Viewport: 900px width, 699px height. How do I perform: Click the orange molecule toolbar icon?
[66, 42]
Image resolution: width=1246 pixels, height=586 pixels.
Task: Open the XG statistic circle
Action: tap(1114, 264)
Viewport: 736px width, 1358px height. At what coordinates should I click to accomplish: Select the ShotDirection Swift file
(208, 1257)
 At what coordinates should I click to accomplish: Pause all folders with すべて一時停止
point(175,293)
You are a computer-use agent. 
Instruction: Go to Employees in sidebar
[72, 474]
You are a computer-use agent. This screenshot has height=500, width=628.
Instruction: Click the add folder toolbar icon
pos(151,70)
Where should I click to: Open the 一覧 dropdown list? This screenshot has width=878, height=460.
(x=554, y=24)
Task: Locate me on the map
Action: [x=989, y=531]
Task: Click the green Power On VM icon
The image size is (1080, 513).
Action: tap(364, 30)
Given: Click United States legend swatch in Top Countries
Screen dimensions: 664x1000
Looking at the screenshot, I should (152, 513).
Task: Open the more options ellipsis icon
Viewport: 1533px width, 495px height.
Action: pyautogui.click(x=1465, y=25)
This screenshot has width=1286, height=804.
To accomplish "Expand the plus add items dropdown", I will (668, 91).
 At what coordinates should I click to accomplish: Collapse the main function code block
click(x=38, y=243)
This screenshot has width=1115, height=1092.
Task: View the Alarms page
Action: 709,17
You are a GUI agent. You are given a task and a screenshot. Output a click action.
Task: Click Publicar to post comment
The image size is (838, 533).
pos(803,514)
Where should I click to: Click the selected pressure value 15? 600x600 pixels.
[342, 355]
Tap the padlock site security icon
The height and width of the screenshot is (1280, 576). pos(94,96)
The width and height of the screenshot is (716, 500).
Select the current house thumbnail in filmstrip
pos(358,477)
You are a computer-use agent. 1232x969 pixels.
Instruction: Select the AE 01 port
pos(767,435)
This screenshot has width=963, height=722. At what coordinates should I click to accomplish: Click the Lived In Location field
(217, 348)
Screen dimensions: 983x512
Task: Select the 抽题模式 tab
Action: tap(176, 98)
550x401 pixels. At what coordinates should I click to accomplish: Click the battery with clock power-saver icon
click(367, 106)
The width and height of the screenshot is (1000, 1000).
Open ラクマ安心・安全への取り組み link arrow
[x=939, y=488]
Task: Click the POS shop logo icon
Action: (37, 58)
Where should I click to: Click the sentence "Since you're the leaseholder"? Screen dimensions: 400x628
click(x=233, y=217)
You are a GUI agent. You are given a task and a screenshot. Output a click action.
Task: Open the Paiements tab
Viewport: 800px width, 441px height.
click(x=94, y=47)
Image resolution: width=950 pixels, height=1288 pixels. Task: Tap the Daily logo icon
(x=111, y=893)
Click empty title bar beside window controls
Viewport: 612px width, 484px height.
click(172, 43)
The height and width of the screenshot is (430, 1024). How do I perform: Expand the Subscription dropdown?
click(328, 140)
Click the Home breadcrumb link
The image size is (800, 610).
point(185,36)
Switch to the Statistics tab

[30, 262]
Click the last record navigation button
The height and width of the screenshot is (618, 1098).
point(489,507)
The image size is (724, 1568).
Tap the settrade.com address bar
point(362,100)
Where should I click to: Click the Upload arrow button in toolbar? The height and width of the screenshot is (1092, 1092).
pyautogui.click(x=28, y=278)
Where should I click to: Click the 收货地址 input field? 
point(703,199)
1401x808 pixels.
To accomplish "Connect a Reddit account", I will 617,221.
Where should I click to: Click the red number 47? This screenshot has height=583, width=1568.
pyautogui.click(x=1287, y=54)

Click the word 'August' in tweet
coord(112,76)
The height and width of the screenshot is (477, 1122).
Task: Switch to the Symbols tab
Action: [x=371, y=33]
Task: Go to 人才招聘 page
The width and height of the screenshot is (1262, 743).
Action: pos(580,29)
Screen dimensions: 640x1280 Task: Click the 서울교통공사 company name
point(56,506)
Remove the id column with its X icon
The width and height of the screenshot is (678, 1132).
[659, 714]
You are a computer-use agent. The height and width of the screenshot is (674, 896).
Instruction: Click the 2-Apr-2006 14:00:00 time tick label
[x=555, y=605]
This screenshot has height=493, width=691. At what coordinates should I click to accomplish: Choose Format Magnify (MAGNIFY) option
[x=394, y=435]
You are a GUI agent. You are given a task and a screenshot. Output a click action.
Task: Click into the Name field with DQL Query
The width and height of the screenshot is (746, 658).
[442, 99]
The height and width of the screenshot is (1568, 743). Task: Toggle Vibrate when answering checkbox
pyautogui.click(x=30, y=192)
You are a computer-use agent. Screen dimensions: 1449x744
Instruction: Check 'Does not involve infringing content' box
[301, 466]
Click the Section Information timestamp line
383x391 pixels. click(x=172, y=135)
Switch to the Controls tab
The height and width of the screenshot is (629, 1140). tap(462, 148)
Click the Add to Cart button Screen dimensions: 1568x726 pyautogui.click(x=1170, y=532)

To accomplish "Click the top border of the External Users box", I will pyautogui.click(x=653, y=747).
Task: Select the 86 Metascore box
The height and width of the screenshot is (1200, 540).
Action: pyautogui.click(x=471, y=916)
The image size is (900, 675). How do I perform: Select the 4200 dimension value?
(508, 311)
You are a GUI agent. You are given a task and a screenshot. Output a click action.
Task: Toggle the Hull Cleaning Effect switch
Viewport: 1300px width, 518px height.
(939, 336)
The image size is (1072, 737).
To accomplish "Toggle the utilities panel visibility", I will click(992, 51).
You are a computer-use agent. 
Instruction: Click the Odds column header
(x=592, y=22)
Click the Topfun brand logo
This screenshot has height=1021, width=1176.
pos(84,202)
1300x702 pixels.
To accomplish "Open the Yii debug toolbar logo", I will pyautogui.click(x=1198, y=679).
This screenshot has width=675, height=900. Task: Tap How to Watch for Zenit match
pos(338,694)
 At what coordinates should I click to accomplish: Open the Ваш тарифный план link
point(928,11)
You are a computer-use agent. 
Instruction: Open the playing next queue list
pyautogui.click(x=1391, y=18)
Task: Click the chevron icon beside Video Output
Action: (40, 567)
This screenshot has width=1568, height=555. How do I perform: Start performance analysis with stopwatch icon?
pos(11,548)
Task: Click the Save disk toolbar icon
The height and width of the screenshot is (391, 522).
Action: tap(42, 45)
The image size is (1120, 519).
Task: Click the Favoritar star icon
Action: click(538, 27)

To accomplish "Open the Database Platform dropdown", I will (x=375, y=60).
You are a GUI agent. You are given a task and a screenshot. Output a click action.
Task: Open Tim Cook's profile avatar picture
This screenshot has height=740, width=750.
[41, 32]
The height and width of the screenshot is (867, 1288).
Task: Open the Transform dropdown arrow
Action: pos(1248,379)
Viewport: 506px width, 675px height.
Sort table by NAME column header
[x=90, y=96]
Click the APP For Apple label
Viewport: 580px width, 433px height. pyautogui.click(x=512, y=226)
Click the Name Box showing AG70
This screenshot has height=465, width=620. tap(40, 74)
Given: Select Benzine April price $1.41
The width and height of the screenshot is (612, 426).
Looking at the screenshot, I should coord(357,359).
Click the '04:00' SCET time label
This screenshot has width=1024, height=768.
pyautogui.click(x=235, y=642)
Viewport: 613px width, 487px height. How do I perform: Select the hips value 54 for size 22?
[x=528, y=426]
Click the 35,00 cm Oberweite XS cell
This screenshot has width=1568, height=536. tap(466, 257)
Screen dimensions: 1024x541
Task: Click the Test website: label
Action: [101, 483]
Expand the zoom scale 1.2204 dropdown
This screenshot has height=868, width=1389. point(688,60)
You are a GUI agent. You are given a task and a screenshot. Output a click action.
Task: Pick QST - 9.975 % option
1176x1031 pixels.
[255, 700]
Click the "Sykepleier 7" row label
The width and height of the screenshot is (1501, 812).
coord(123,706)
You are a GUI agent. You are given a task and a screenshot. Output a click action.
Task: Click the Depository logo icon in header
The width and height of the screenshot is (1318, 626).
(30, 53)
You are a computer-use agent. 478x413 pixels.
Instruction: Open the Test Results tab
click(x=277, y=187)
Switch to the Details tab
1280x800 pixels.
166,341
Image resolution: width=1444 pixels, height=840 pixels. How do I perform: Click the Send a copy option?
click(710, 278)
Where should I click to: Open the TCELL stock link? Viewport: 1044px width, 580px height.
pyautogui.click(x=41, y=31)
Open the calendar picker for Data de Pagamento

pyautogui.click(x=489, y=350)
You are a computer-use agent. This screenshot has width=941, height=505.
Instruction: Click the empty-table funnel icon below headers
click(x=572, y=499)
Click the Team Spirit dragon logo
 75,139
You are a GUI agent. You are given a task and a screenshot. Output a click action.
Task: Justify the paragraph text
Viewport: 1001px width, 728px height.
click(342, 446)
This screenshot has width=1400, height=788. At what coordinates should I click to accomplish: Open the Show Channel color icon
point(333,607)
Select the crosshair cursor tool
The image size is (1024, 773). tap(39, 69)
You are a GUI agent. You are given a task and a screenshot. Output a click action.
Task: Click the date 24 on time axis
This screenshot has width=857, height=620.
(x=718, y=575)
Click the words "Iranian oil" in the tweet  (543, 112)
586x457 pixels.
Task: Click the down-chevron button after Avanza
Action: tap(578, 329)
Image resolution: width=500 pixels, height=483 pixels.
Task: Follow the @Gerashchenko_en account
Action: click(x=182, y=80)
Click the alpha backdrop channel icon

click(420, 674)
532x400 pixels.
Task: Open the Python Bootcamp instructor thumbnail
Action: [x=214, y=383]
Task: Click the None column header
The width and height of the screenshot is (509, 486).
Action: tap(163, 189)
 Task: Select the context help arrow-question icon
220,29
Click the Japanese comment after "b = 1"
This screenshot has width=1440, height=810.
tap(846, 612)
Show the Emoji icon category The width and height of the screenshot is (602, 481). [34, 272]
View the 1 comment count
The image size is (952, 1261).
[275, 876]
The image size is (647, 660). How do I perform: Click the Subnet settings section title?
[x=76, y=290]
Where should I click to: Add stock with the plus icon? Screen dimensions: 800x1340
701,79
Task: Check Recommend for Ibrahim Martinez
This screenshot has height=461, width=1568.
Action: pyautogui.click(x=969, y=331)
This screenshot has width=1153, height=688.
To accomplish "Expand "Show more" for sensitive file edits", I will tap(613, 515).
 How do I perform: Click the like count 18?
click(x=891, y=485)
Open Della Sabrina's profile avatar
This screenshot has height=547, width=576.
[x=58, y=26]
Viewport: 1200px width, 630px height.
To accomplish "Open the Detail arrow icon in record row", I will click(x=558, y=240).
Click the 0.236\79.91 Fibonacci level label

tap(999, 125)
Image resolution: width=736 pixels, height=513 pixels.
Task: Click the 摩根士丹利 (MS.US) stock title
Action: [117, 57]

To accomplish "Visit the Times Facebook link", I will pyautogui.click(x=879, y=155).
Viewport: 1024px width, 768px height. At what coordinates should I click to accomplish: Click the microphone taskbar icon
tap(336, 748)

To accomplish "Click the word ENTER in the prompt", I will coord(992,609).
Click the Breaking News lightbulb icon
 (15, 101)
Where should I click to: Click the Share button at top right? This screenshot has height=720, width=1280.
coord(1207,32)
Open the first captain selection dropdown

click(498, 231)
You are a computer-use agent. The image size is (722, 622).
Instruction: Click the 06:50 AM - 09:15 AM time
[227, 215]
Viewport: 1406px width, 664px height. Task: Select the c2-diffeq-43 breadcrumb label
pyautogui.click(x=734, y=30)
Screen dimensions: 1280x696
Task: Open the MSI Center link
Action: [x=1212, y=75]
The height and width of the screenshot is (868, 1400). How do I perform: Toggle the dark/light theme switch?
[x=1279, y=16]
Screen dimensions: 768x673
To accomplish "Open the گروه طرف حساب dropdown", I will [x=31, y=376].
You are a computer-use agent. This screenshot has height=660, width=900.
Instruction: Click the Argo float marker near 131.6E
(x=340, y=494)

——

Search the entries for the word "more", then list each line that holds it.

Task: Open the more options ellipsis icon
To accomplish "Expand "Show more" for sensitive file edits", I will tap(613, 515).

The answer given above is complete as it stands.